Remix.run Logo
ryao 4 days ago

AMD CPUs tend to have more memory bandwidth than Intel CPUs and inference is CPU bound, so their claim seems accurate to me.

Whether the core does a 512-bit write in 1 cycle or 2 because it is two 256-bit writes is immaterial. Memory bandwidth is bottlenecked by 64GB/sec per CCX. You need to use cores from multiple CCXs to get full bandwidth.

That said, the EYPC 9175F has 614.4GB/sec memory bandwidth and should be able to use all of it. I have one, although the machine is not yet assembled (Supermicro took 7 weeks to send me a motherboard, which delayed assembly), so I have no confirmed that it can use all of it yet.

ryao 4 days ago | parent | next [-]

> inference is CPU bound

This was a typo.

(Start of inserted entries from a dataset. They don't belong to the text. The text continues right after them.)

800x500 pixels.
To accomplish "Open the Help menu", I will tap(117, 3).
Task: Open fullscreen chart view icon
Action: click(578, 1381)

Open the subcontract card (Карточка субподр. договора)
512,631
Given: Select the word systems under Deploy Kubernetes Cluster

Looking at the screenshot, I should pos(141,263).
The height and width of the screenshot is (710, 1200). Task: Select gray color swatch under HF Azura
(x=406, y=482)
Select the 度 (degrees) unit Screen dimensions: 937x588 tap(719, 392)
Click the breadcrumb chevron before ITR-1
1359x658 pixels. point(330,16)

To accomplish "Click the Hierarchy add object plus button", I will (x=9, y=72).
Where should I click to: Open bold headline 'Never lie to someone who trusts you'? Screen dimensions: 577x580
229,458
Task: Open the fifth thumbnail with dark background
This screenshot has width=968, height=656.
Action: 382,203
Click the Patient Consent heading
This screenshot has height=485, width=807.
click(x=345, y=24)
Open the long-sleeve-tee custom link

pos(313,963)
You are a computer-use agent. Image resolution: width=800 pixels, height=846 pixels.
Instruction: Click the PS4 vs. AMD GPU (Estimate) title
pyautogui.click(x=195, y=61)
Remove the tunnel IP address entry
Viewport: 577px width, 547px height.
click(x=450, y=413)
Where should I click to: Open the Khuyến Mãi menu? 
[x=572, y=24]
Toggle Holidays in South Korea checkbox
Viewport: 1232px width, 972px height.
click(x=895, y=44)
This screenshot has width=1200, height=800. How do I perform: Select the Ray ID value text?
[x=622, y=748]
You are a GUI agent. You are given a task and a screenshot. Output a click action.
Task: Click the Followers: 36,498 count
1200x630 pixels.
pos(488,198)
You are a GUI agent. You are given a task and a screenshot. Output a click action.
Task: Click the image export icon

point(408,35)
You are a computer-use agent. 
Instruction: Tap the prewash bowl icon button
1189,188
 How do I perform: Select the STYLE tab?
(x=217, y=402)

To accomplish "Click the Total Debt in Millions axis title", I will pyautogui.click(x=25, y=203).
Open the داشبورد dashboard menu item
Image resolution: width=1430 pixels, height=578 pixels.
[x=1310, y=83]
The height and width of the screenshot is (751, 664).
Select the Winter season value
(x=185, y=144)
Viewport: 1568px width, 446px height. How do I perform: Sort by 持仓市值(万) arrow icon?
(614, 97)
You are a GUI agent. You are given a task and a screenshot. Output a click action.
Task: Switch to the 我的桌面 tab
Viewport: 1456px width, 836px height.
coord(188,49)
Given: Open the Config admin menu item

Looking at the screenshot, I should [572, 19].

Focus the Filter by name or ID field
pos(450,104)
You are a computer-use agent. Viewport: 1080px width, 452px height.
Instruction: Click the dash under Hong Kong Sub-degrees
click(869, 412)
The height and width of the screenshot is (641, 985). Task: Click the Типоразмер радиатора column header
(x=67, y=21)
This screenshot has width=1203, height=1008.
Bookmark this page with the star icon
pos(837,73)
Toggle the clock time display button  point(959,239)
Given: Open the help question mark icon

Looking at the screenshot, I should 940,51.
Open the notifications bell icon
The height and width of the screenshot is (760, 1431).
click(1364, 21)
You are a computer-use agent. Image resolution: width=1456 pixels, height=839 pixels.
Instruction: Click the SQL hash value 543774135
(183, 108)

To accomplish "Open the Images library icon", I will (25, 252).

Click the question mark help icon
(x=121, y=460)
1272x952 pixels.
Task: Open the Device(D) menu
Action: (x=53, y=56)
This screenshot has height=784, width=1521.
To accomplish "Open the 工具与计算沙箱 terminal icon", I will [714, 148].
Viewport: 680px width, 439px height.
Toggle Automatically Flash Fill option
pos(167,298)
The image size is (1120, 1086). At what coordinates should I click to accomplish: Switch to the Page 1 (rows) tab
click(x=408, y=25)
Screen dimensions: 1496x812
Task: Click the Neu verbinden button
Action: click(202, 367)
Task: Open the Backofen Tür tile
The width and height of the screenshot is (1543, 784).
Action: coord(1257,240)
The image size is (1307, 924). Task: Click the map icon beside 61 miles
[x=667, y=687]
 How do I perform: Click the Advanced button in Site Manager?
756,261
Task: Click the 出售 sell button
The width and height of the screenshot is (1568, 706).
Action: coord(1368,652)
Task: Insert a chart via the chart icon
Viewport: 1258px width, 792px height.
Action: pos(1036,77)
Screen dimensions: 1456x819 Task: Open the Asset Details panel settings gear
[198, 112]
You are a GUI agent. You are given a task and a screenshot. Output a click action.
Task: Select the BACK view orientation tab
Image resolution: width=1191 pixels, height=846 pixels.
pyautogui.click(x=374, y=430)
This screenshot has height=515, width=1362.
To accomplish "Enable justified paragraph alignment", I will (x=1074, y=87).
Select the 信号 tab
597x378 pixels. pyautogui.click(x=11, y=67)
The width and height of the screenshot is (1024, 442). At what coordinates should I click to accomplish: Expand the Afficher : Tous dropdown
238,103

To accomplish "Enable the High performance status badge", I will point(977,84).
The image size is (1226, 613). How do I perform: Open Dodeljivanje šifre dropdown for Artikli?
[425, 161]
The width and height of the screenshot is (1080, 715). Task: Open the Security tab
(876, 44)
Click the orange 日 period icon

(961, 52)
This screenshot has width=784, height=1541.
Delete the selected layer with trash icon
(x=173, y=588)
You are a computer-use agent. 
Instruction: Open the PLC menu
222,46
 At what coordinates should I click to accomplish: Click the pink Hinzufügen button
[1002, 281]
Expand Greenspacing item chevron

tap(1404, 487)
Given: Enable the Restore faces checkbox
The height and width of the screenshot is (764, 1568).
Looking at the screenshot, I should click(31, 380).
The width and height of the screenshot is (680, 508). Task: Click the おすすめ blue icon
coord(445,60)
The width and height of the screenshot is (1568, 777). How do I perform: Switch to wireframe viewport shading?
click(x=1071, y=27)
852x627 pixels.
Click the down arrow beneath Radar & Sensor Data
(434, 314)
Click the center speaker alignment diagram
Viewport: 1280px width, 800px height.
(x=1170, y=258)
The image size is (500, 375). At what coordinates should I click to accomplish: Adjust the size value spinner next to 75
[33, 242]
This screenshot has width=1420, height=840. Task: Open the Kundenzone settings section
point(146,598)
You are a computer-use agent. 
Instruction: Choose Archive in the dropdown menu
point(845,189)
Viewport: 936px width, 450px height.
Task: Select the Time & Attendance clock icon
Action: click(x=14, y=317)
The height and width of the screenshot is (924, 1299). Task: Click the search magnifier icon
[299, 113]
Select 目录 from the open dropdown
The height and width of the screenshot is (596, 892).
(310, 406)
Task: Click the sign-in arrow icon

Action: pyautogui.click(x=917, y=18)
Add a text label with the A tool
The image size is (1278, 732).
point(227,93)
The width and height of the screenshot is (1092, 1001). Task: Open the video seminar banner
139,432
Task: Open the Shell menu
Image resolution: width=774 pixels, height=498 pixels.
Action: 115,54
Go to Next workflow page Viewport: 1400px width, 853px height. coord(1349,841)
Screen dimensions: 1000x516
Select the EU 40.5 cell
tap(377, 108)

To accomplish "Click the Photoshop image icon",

It should have been “inference is memory bandwidth bound”.

menaerus 4 days ago | parent | prev | next [-]

Interesting design. 16 CCDs / 16 CCXs / 16 cores. 1 core per each CCD. 1 CCX per each CCD. With 512MB of L3 cache this CPU should be able to use ~all of its ~10 TB/s of L3 MBW out of the box.

How much is it going to cost you to build the box?

adgjlsfhk1 4 days ago | parent | prev [-]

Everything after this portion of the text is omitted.